Any discussion on mobile telephony, developing countries, and economic opportunity would not be complete without a mention of Village Phone, Grameen’s pioneering work in Bangladesh, which later took root in Africa. A number of competing Village Phone schemes have since sprung up, providing business opportunities to mostly women, usually in rural areas, who borrow a small amount of money to purchase a phone. Members of the community, or passers-by, pay a small fee to make a call or send a text message. Some of these schemes use desktop-style phones, which many owners prefer because of their ruggedness and the fact that they are less likely to go walkabout. Culturally, bigger is also generally seen as better, a view somewhat at odds with our attitude towardmobile devices in the Western world.
Other schemes use standard mobile phones, such as Nokia’s entry-level 1100 (for a while the best-selling phone on the planet), while Motorola developed its own “pay phone” specifically for the job, allowing operators to enter the number of units to be used before handing the phone over to the caller. This helped ensure customers did not talk for longer than they had paid for, and negated the earlier practice of operators having to rudely grab phones back with their clients in mid-sentence or having to smack their hands down on the hang-up button of a desk phone before they were able to say goodbye.
In many places, I have seen handsets used primarily as phone books, torches, or methods of keeping track of bad debts, but despite some ingenious offline applications, mobiles are not of much use as a communications device without a signal. On the whole, operators are doing what they can, but with geographically dispersed populations, often with little disposable income, it is sometimes difficult to make a business case for increasing coverage to an area with a minimal and scattered population. But where networks do exist, operators in East Africa are blazing a trail, doing something unheard of in Europe and in many other parts of the world. We are talking roaming, and we are talking “one network.”
Celtel, MTN, and Vodacom are just three of a growing band of African operators tearing down national boundaries to allow their customers seamless mobility as they travel from country to country. Advertising boards are scattered everywhere. “One SIM card. 6 countries,” proclaims Celtel. “Travel with your Vodacom SIMcard and enjoy Vodacom tariff in Kenya and Uganda,” boasts Vodacom. The speed of change in the mobile industry—more so it seems in developing countries—continues unabated. Again, the telecommunications gap between the so-called developed and developing countries looks a little blurred. Travelling across central Africa with a single SIM, on a single tariff, is a businessperson’s dream.
Enter the Anthropologist
As mobile phones have worked their way far and wide across the continent, I’ve been busy doing more than just travelling around documenting their impact, as fun as it has been. With my anthropology hat on, I have also taken a strong interest in how some of the poorest people in some of the remotest communities acquire a phone in the first place, and how their usage habits are shaped by their lack of access to power, signal, and credit. Owning a phone is one thing; keeping it running is quite another.

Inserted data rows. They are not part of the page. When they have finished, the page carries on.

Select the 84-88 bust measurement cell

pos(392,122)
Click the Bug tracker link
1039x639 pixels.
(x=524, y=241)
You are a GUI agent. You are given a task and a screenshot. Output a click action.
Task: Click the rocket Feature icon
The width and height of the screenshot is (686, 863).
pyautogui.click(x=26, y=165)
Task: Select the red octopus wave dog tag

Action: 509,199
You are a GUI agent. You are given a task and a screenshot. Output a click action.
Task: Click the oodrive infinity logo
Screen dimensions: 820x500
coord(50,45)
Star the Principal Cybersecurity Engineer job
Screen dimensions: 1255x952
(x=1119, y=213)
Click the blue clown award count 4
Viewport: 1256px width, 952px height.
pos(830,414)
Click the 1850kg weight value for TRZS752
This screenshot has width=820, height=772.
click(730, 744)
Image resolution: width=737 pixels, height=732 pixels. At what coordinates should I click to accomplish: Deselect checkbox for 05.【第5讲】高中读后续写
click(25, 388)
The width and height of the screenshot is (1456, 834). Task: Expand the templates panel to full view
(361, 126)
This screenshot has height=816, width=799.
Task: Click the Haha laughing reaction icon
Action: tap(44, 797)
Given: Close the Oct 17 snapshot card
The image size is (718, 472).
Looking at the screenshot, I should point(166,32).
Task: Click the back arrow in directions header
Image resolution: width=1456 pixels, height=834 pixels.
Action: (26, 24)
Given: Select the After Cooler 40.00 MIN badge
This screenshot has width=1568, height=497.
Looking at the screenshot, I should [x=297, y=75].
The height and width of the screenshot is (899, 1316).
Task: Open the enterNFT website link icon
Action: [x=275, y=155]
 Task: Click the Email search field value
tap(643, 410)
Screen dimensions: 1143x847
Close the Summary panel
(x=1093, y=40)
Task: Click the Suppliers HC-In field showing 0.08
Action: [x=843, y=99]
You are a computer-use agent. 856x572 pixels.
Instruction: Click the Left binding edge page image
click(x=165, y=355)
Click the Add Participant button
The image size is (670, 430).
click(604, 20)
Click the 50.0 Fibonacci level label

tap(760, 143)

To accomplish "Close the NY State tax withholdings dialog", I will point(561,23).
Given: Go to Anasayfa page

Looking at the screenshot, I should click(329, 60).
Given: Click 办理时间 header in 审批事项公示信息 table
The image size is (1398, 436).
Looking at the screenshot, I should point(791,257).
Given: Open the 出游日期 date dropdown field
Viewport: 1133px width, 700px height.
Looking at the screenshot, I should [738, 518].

Each year, tens of thousands of people around the world volunteer to live off a couple of dollars a day as part of the Live Below The Line campaign, designed to help them “get a better understanding of the challenges faced by people living in extreme poverty, and to raise funds for crucial anti-poverty initiatives.” There are few better ways to help people understand the challenge hundreds of millions of people around the world face than to put them in a similar position or predicament.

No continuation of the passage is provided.